The case was originally filed in a Florida state court, where Trump currently resides. JPMorgan is seeking to move the matter to federal court and shift the venue to New York, arguing that the accounts in question were maintained there and that Trump’s primary business dealings were conducted in that jurisdiction.

Trump’s legal team has claimed that efforts were made to raise the issue directly with the bank’s leadership before the closures took effect, but no reconsideration followed. The bank has declined to comment beyond its formal legal filings.

‘Debanking’ debate gains traction

The dispute has become a focal point in the broader US debate over “debanking,” a term used when financial institutions close accounts or deny services to clients. In recent years, the issue has taken on political overtones, with some leaders arguing that banks use “reputational risk” to make ideologically driven decisions, while the banking industry maintains that such actions are part of regulatory compliance and risk control.

Since returning to office, Trump’s administration has signalled to regulators that reliance solely on reputational risk as a basis for denying banking services should be reviewed. The move has sparked fresh discussions on how banks assess clients, manage risk and balance regulatory obligations with claims of political neutrality.

This is not the first time Trump has pursued legal action against a financial institution over alleged debanking. In 2025, his business organisation filed a similar lawsuit against a major credit card company, a case that remains ongoing. The repeated litigation suggests that the dispute extends beyond a single bank and reflects wider tensions between political figures and the financial sector.

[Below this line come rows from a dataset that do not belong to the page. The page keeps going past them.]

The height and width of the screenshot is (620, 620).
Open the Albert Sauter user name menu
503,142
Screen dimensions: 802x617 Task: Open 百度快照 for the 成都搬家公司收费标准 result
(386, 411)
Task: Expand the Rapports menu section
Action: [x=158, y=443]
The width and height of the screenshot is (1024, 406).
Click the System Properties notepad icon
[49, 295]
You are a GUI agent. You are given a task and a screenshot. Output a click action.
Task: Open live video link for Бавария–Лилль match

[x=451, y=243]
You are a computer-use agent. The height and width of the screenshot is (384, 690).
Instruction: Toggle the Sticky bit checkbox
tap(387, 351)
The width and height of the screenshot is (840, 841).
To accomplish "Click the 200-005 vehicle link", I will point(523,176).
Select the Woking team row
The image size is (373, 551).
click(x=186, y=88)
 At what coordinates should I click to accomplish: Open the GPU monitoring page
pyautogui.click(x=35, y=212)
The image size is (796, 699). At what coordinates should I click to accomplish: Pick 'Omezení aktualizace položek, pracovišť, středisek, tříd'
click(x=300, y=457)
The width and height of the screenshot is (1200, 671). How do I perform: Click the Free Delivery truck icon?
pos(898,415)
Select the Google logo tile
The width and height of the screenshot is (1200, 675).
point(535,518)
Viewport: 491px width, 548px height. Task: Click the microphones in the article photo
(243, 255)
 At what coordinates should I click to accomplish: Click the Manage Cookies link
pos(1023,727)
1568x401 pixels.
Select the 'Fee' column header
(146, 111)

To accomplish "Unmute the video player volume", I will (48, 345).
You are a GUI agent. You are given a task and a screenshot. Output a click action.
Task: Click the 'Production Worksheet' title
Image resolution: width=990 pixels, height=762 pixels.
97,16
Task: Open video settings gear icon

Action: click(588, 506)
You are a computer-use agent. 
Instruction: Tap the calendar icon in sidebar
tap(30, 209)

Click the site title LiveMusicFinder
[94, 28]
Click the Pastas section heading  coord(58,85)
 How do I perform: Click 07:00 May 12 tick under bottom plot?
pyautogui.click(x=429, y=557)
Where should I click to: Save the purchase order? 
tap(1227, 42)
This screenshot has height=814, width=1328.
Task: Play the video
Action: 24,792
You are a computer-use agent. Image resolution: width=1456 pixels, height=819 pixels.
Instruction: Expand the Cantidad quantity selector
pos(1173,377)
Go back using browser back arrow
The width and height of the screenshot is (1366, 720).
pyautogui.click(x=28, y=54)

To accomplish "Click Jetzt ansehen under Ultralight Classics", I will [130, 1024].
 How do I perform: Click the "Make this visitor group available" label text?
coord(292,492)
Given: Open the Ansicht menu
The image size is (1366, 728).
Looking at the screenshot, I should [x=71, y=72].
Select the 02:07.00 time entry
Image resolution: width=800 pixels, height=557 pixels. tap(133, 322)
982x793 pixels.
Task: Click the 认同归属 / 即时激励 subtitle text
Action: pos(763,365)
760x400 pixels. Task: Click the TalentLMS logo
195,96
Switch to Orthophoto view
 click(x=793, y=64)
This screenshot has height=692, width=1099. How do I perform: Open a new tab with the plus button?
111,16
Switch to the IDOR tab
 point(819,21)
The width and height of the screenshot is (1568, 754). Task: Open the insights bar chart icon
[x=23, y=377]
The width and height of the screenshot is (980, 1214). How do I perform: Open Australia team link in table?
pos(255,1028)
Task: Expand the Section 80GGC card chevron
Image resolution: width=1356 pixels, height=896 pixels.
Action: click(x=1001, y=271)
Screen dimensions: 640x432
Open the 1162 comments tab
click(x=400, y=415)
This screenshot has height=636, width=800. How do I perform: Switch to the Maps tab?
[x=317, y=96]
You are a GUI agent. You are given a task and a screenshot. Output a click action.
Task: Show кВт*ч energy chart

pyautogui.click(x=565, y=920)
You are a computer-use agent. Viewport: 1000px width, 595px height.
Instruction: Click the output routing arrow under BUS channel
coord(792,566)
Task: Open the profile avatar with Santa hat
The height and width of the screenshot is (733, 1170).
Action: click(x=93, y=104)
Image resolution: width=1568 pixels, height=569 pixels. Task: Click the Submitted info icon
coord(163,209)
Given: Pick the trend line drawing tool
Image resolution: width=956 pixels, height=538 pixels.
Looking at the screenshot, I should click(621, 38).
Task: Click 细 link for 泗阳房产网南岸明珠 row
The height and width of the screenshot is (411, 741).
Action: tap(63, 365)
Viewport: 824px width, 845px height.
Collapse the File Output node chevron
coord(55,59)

Implications for the banking industry

Legal experts say JPMorgan’s written confirmation that the accounts were closed could influence the trajectory of the case, although the final outcome will depend on whether the court finds that the bank acted within its contractual and risk-management rights. If the matter proceeds to full trial, it could set an important precedent for how and when banks may terminate client relationships and what level of transparency is required.

For now, the proceedings are focused on jurisdiction and venue, after which the substantive claims will be examined. Regulators, financial institutions and political observers are closely watching the case, as it could shape future standards governing client selection, account closures and disclosure obligations.

The outcome is expected to have lasting implications for the intersection of banking policy, political neutrality and corporate risk management in the United States.